Please write out the listing below again in its exact form.

------ RAW DATA

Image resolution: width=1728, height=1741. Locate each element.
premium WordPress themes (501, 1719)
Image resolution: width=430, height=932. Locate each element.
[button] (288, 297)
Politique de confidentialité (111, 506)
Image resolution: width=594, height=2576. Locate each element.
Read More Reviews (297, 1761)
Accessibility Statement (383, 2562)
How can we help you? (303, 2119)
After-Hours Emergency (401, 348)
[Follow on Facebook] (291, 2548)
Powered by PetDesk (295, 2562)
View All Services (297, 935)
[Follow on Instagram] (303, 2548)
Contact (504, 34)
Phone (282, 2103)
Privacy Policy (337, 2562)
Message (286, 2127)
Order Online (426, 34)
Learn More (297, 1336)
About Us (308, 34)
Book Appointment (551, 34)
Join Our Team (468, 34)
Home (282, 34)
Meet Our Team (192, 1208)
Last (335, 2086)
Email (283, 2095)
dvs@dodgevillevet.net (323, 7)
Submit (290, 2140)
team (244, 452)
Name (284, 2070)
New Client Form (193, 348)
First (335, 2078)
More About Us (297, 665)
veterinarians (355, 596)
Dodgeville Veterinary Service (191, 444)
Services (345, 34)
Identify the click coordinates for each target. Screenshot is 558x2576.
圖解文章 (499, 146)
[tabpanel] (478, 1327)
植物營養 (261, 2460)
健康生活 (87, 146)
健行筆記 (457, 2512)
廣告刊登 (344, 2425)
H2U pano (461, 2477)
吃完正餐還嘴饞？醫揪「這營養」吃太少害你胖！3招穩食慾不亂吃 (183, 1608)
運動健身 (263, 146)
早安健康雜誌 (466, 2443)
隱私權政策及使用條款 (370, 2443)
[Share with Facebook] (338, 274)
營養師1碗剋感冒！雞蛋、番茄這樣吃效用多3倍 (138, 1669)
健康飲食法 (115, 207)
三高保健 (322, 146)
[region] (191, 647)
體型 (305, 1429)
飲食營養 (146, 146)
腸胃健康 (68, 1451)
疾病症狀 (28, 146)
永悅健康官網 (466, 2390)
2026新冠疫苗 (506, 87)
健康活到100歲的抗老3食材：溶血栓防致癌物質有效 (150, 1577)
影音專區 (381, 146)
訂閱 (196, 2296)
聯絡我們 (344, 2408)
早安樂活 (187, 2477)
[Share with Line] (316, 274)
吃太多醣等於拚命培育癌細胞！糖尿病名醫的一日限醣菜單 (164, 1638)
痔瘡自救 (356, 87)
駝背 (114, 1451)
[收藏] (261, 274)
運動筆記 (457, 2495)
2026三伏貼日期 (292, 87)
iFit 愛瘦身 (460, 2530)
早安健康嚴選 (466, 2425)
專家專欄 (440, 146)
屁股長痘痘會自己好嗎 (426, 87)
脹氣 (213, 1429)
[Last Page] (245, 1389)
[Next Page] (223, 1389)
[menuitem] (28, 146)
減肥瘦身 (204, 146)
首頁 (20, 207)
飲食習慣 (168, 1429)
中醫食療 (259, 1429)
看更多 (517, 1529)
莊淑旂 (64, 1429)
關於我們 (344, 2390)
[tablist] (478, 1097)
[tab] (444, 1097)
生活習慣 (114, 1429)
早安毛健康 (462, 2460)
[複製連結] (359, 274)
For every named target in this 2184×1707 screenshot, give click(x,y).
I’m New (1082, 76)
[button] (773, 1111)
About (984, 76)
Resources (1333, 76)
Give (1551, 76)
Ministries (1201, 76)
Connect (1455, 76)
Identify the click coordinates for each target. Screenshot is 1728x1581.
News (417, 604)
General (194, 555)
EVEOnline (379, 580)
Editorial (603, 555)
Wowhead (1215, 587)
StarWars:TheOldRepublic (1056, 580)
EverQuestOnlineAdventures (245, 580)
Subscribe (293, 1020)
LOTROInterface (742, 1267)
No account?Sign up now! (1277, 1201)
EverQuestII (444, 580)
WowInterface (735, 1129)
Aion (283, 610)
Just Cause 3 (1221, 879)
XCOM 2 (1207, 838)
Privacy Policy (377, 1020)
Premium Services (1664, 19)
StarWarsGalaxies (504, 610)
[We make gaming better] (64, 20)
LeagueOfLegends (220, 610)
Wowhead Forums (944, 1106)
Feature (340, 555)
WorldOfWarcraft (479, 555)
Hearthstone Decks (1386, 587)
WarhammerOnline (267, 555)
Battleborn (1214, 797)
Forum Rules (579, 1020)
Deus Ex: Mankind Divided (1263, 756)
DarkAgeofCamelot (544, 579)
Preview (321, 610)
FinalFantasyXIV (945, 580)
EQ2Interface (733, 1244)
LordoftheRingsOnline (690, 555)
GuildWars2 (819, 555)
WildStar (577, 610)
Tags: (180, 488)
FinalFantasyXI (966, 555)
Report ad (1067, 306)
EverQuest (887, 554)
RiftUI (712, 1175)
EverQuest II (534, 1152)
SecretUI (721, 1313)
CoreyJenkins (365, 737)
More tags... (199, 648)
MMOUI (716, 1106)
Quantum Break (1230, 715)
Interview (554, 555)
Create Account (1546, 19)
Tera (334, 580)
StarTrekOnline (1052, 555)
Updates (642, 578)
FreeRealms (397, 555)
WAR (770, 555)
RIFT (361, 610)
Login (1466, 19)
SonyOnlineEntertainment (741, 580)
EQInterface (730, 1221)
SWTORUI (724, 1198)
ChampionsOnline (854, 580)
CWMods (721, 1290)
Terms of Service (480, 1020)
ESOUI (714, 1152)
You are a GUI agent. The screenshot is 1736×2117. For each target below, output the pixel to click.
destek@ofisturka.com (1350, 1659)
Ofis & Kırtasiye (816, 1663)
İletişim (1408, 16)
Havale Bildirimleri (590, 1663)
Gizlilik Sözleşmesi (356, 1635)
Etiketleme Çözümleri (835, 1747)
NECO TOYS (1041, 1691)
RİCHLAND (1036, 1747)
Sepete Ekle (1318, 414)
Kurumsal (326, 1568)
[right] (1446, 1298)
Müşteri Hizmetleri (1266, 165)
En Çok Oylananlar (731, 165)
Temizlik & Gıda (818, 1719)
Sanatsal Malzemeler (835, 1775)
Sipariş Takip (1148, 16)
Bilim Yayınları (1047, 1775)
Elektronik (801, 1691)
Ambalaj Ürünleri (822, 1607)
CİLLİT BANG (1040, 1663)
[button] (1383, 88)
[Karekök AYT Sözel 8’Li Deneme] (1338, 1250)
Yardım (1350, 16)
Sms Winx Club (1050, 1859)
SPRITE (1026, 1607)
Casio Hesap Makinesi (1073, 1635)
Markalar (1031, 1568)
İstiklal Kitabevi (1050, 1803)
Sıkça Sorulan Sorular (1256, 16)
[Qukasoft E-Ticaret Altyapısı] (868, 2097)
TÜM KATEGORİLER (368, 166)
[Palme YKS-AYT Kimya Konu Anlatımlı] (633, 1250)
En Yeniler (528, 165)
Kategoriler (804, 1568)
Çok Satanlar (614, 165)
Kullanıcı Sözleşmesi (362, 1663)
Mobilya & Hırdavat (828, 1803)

------------

EXERCISE RESULT -
Image resolution: width=1728, height=1741. Locate each element.
premium WordPress themes (501, 1719)
Image resolution: width=430, height=932. Locate each element.
[button] (288, 297)
Politique de confidentialité (111, 506)
Image resolution: width=594, height=2576. Locate each element.
Read More Reviews (297, 1761)
Accessibility Statement (383, 2562)
How can we help you? (303, 2119)
After-Hours Emergency (401, 348)
[Follow on Facebook] (291, 2548)
Powered by PetDesk (295, 2562)
View All Services (297, 935)
[Follow on Instagram] (303, 2548)
Contact (504, 34)
Phone (282, 2103)
Privacy Policy (337, 2562)
Message (286, 2127)
Order Online (426, 34)
Learn More (297, 1336)
About Us (308, 34)
Book Appointment (551, 34)
Join Our Team (468, 34)
Home (282, 34)
Meet Our Team (192, 1208)
Last (335, 2086)
Email (283, 2095)
dvs@dodgevillevet.net (323, 7)
Submit (290, 2140)
team (244, 452)
Name (284, 2070)
New Client Form (193, 348)
First (335, 2078)
More About Us (297, 665)
veterinarians (355, 596)
Dodgeville Veterinary Service (191, 444)
Services (345, 34)
Identify the click coordinates for each target. Screenshot is 558x2576.
圖解文章 (499, 146)
[tabpanel] (478, 1327)
植物營養 (261, 2460)
健康生活 (87, 146)
健行筆記 (457, 2512)
廣告刊登 (344, 2425)
H2U pano (461, 2477)
吃完正餐還嘴饞？醫揪「這營養」吃太少害你胖！3招穩食慾不亂吃 (183, 1608)
運動健身 (263, 146)
早安健康雜誌 (466, 2443)
隱私權政策及使用條款 (370, 2443)
[Share with Facebook] (338, 274)
營養師1碗剋感冒！雞蛋、番茄這樣吃效用多3倍 (138, 1669)
健康飲食法 (115, 207)
三高保健 (322, 146)
[region] (191, 647)
體型 (305, 1429)
飲食營養 (146, 146)
腸胃健康 (68, 1451)
疾病症狀 (28, 146)
永悅健康官網 (466, 2390)
2026新冠疫苗 (506, 87)
健康活到100歲的抗老3食材：溶血栓防致癌物質有效 (150, 1577)
影音專區 (381, 146)
訂閱 (196, 2296)
聯絡我們 (344, 2408)
早安樂活 (187, 2477)
[Share with Line] (316, 274)
吃太多醣等於拚命培育癌細胞！糖尿病名醫的一日限醣菜單 (164, 1638)
痔瘡自救 (356, 87)
駝背 (114, 1451)
[收藏] (261, 274)
運動筆記 (457, 2495)
2026三伏貼日期 (292, 87)
iFit 愛瘦身 (460, 2530)
早安健康嚴選 (466, 2425)
專家專欄 (440, 146)
屁股長痘痘會自己好嗎 (426, 87)
脹氣 (213, 1429)
[Last Page] (245, 1389)
[Next Page] (223, 1389)
[menuitem] (28, 146)
減肥瘦身 (204, 146)
首頁 (20, 207)
飲食習慣 (168, 1429)
中醫食療 (259, 1429)
看更多 (517, 1529)
莊淑旂 (64, 1429)
關於我們 (344, 2390)
[tablist] (478, 1097)
[tab] (444, 1097)
生活習慣 (114, 1429)
早安毛健康 (462, 2460)
[複製連結] (359, 274)
For every named target in this 2184×1707 screenshot, give click(x,y).
I’m New (1082, 76)
[button] (773, 1111)
About (984, 76)
Resources (1333, 76)
Give (1551, 76)
Ministries (1201, 76)
Connect (1455, 76)
Identify the click coordinates for each target. Screenshot is 1728x1581.
News (417, 604)
General (194, 555)
EVEOnline (379, 580)
Editorial (603, 555)
Wowhead (1215, 587)
StarWars:TheOldRepublic (1056, 580)
EverQuestOnlineAdventures (245, 580)
Subscribe (293, 1020)
LOTROInterface (742, 1267)
No account?Sign up now! (1277, 1201)
EverQuestII (444, 580)
WowInterface (735, 1129)
Aion (283, 610)
Just Cause 3 (1221, 879)
XCOM 2 (1207, 838)
Privacy Policy (377, 1020)
Premium Services (1664, 19)
StarWarsGalaxies (504, 610)
[We make gaming better] (64, 20)
LeagueOfLegends (220, 610)
Wowhead Forums (944, 1106)
Feature (340, 555)
WorldOfWarcraft (479, 555)
Hearthstone Decks (1386, 587)
WarhammerOnline (267, 555)
Battleborn (1214, 797)
Forum Rules (579, 1020)
Deus Ex: Mankind Divided (1263, 756)
DarkAgeofCamelot (544, 579)
Preview (321, 610)
FinalFantasyXIV (945, 580)
EQ2Interface (733, 1244)
LordoftheRingsOnline (690, 555)
GuildWars2 (819, 555)
WildStar (577, 610)
Tags: (180, 488)
FinalFantasyXI (966, 555)
Report ad (1067, 306)
EverQuest (887, 554)
RiftUI (712, 1175)
EverQuest II (534, 1152)
SecretUI (721, 1313)
CoreyJenkins (365, 737)
More tags... (199, 648)
MMOUI (716, 1106)
Quantum Break (1230, 715)
Interview (554, 555)
Create Account (1546, 19)
Tera (334, 580)
StarTrekOnline (1052, 555)
Updates (642, 578)
FreeRealms (397, 555)
WAR (770, 555)
RIFT (361, 610)
Login (1466, 19)
SonyOnlineEntertainment (741, 580)
EQInterface (730, 1221)
SWTORUI (724, 1198)
ChampionsOnline (854, 580)
CWMods (721, 1290)
Terms of Service (480, 1020)
ESOUI (714, 1152)
You are a GUI agent. The screenshot is 1736×2117. For each target below, output the pixel to click.
destek@ofisturka.com (1350, 1659)
Ofis & Kırtasiye (816, 1663)
İletişim (1408, 16)
Havale Bildirimleri (590, 1663)
Gizlilik Sözleşmesi (356, 1635)
Etiketleme Çözümleri (835, 1747)
NECO TOYS (1041, 1691)
RİCHLAND (1036, 1747)
Sepete Ekle (1318, 414)
Kurumsal (326, 1568)
[right] (1446, 1298)
Müşteri Hizmetleri (1266, 165)
En Çok Oylananlar (731, 165)
Temizlik & Gıda (818, 1719)
Sanatsal Malzemeler (835, 1775)
Sipariş Takip (1148, 16)
Bilim Yayınları (1047, 1775)
Elektronik (801, 1691)
Ambalaj Ürünleri (822, 1607)
CİLLİT BANG (1040, 1663)
[button] (1383, 88)
[Karekök AYT Sözel 8’Li Deneme] (1338, 1250)
Yardım (1350, 16)
Sms Winx Club (1050, 1859)
SPRITE (1026, 1607)
Casio Hesap Makinesi (1073, 1635)
Markalar (1031, 1568)
İstiklal Kitabevi (1050, 1803)
Sıkça Sorulan Sorular (1256, 16)
[Qukasoft E-Ticaret Altyapısı] (868, 2097)
TÜM KATEGORİLER (368, 166)
[Palme YKS-AYT Kimya Konu Anlatımlı] (633, 1250)
En Yeniler (528, 165)
Kategoriler (804, 1568)
Çok Satanlar (614, 165)
Kullanıcı Sözleşmesi (362, 1663)
Mobilya & Hırdavat (828, 1803)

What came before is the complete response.